Despite absorbing these messages, most of my family were either indifferent or anti-religious. So although my child mind had absorbed this story around a punishing God, another side of me rejected religion. At times, I think I saw myself as too smart for religion, or that I couldn’t be fooled the way everyone else had been.
Fast forward to today. I’m about 5 years into a journey through healing and unlearning, which has, maybe inevitably, led me to spirituality’s doorstep.
It started with the usual culprits: reading The Four Agreements, taking shrooms, more yoga, more meditation, Joe Dispenza, Eckhart Tolle, Lake Shrine, etc. About a year ago, I started working with a spiritual teacher / coach, who’s helped me hone my practice and hold me accountable. The practice we’ve focused on most of the last year was meditate, journal, set an intention for the day, gratitude, movement, clean eating, and spiritual readings + teachings.
About 2 months ago, I found myself at a major impasse in my life. I could not see the path forward, and my situation felt bleak. My coach suggested prayer. Start asking your guides for help, she told me. Ask them to align you with the things you need, ask them to bring you the answers you’re seeking. Ask them to connect you with things that can help you, and to remove things and people that don’t serve you.
And she reminded me to always thank them.
Despite my spirituality having expanded in the last few years, folding my hands in prayer every morning and night still felt far out there. But again, in dark times you’ll try anything.
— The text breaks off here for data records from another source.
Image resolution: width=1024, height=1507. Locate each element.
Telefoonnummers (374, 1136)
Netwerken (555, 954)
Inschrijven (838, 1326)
So every morning, first thing before opening my eyes I’d place a hand on my heart and a hand on my stomach. Take a deep breath. Thank my higher power for waking me up to see another day, for breath, for life. Then I’d ask. Align me with the answers I seek. Bring me a sign. Help me shift out of this situation into a better one. Bring me money. Bring me a person who can help. Create space for me to rest. Help me maintain my spiritual practice. Help me stay focused. Help me stay away from negative thoughts and old stories, habits and patterns.
I began this practice consistently in mid-July, so about 2 months ago. Here are some of the things that have shown up since then:
Money to pay off the majority of a massive credit card debt I’d accumulated
A new, consistent income source (something I haven’t had in almost 2 years)
BEHAVE going viral on Tiktok, growing our revenue 650%
A week completely off of work to do nothing
A newfound energy and motivation for work and life
Feeling the healthiest I have in years, physically
New, highly aligned friendships
Consistency in my spiritual practice
Paid creative work
A beach house in Mexico for my birthday
A clear message in my mushroom ceremony
So many signs: white butterflies, lady bugs, dead birds, repeating numbers, etc.
I don’t know why this works. If it’s spiritual, magical, psychological. Probably some combination. I’m just kind of at the point where I don’t care. The placebo effect is the effect, right?
Disclaimer: I know nothing, don’t listen to me.
I have found there to be such beauty in life more and more as I’ve let go of my need to force outcomes and instead show up each day as I feel will serve me and the world around me. Since this shift, the people, opportunities, and feelings that have crossed my path have been truly remarkable.